**Data for this exercise**
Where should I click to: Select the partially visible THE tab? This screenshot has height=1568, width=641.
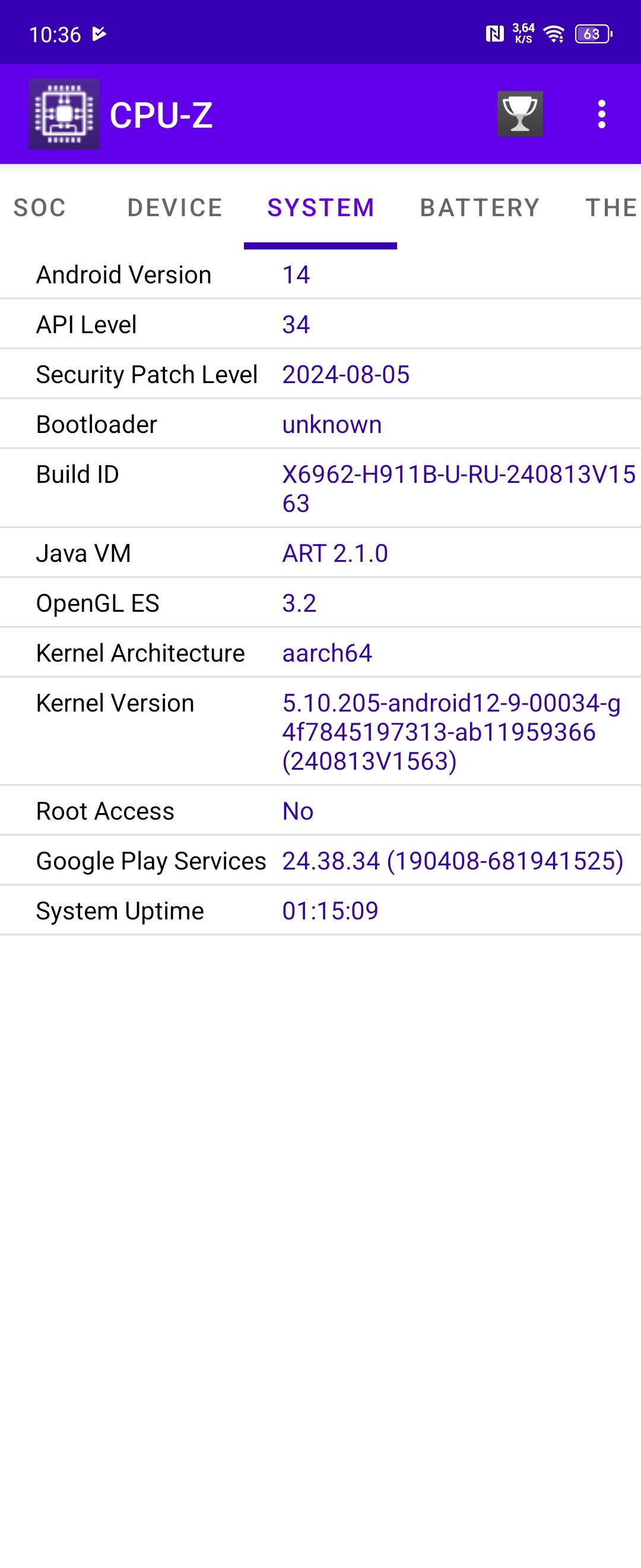(x=612, y=207)
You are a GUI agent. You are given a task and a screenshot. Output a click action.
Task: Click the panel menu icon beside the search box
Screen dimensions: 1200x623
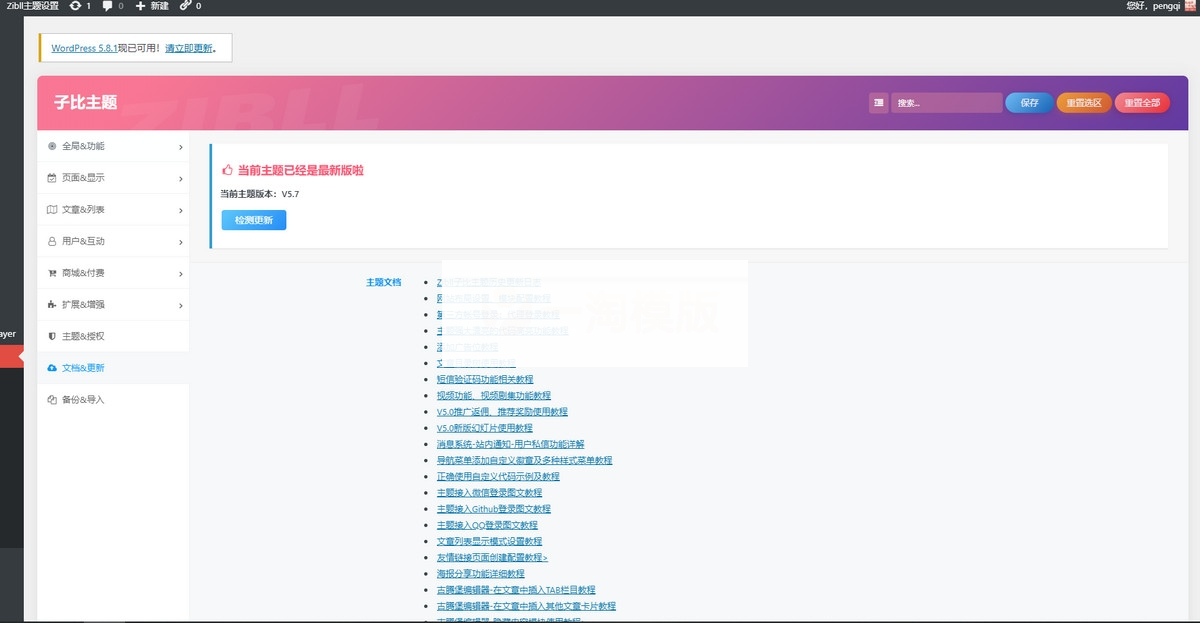point(878,102)
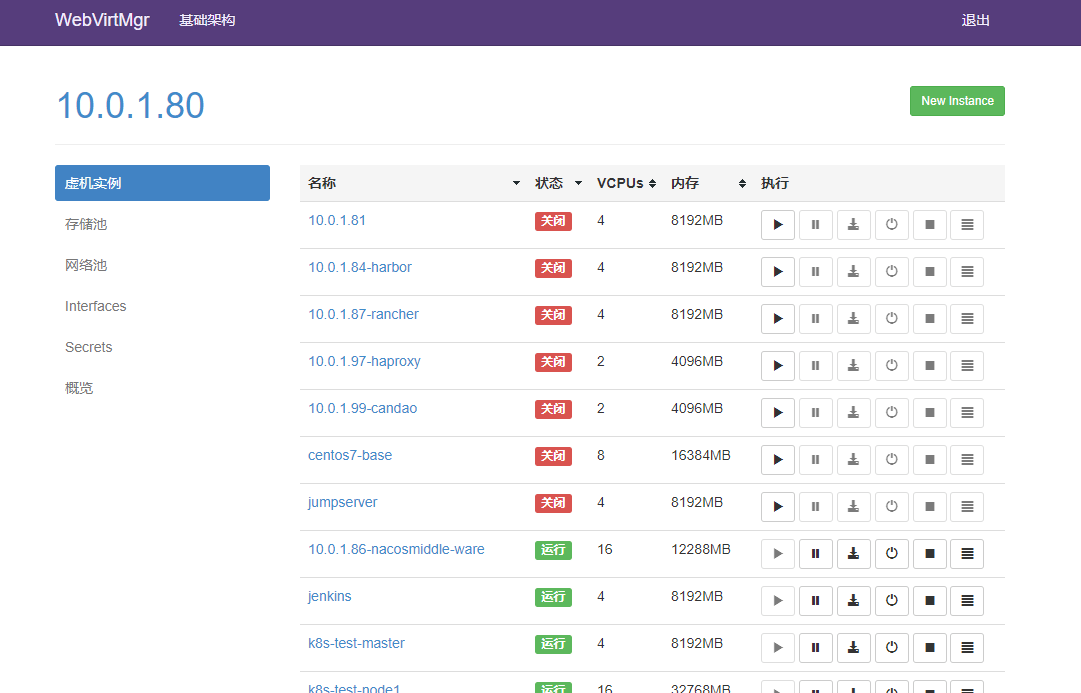The width and height of the screenshot is (1081, 693).
Task: Start the 10.0.1.97-haproxy virtual machine
Action: 778,366
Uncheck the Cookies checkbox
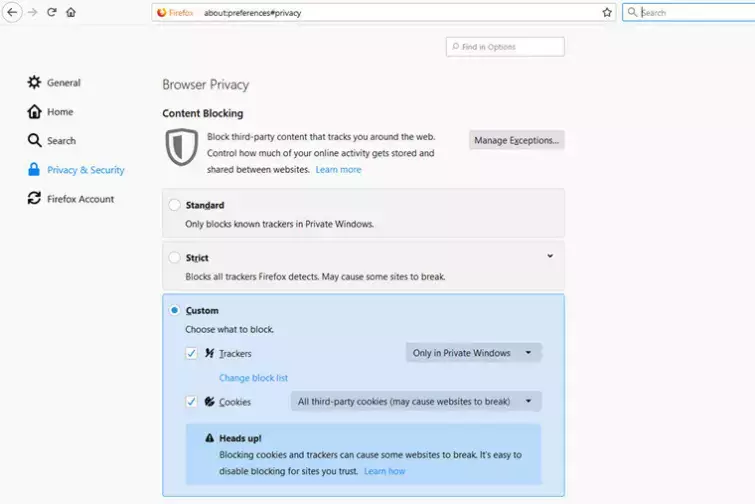 point(191,402)
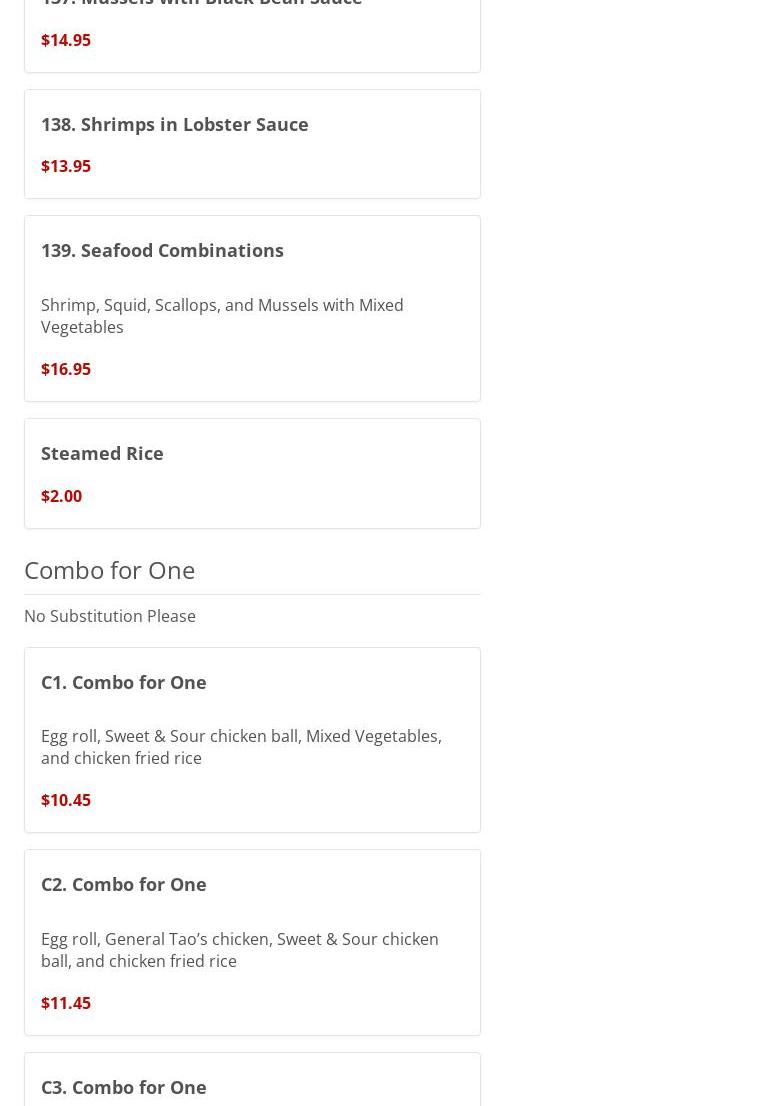Click the No Substitution Please note

coord(110,616)
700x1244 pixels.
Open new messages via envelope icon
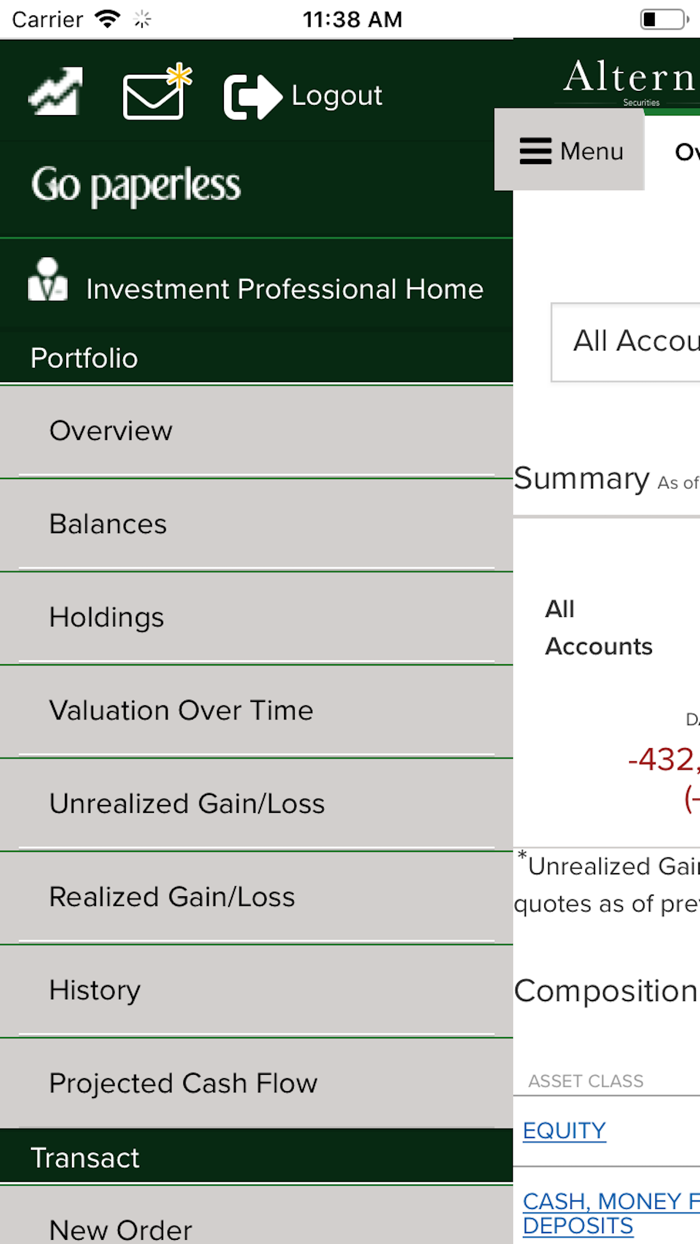click(152, 95)
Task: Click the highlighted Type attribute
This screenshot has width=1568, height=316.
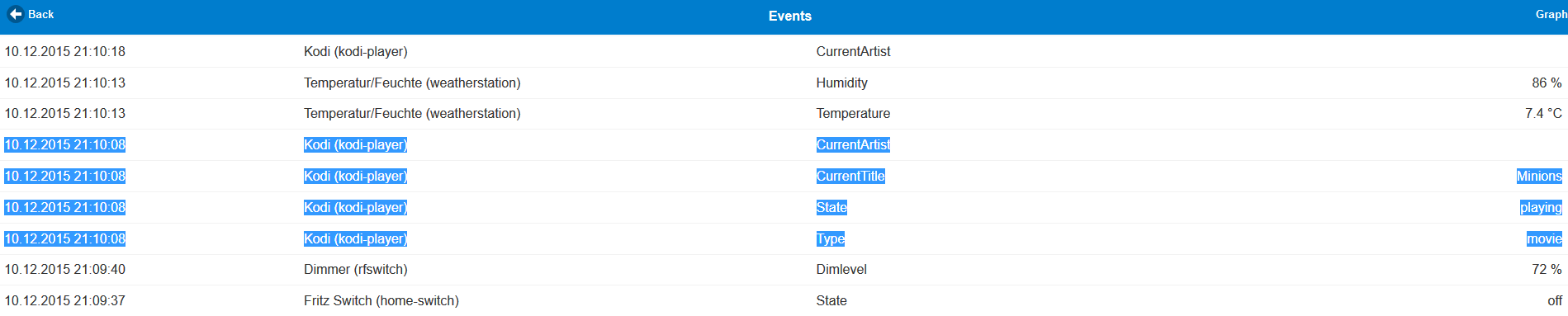Action: 831,238
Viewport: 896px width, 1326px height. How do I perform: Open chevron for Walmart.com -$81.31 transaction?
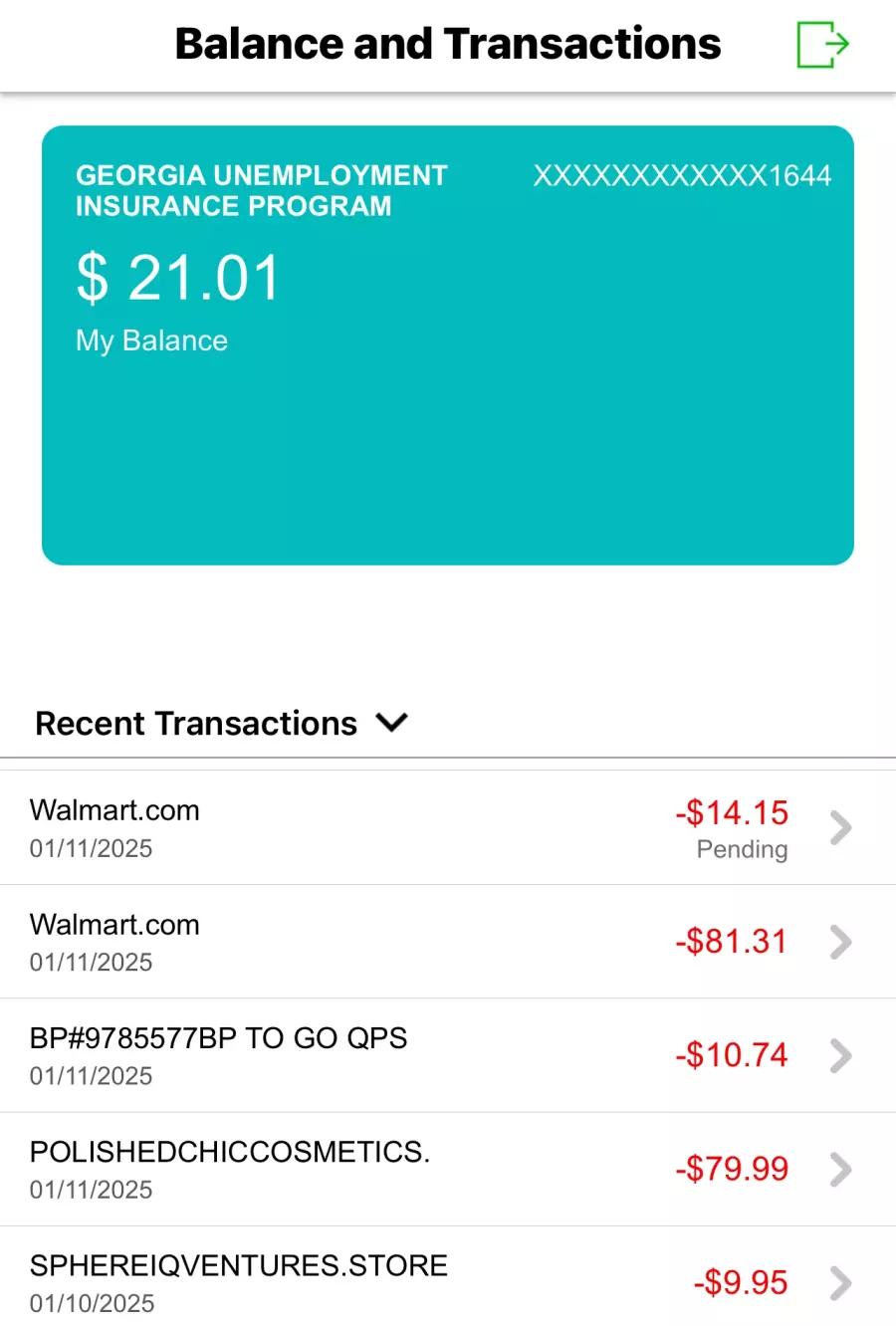click(x=841, y=942)
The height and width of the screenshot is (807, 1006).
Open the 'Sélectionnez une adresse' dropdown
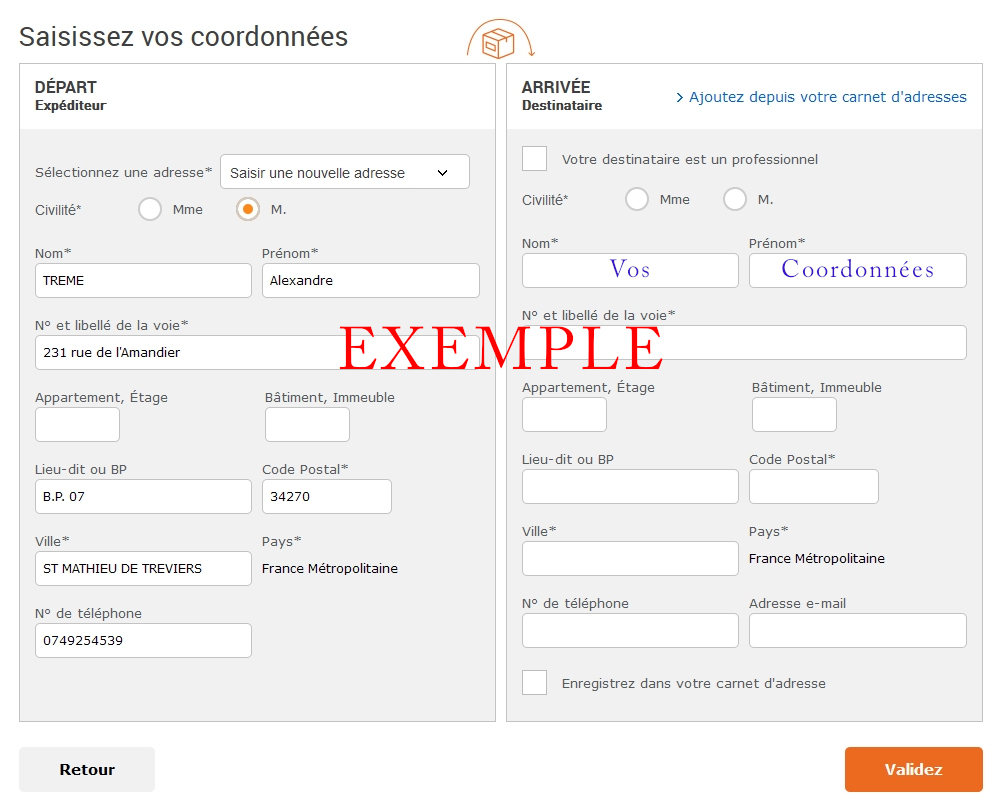tap(344, 172)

**Given exercise**
Lay out the stretch of data from the line containing "Uncheck the Cookies checkbox" through the end of the data as a numbered list. Skip blank lines and leave the pictures out.

**Problem solution**
1. Uncheck the Cookies checkbox
2.  point(191,402)
3. Click the No Substitution Please note
4. coord(110,616)
5. 700x1244 pixels.
6. Open new messages via envelope icon
7. click(152, 95)
8. Task: Click the highlighted Type attribute
9. This screenshot has width=1568, height=316.
10. Action: 831,238
11. Viewport: 896px width, 1326px height. How do I perform: Open chevron for Walmart.com -$81.31 transaction?
12. click(x=841, y=942)
13. The height and width of the screenshot is (807, 1006).
14. Open the 'Sélectionnez une adresse' dropdown
15. tap(344, 172)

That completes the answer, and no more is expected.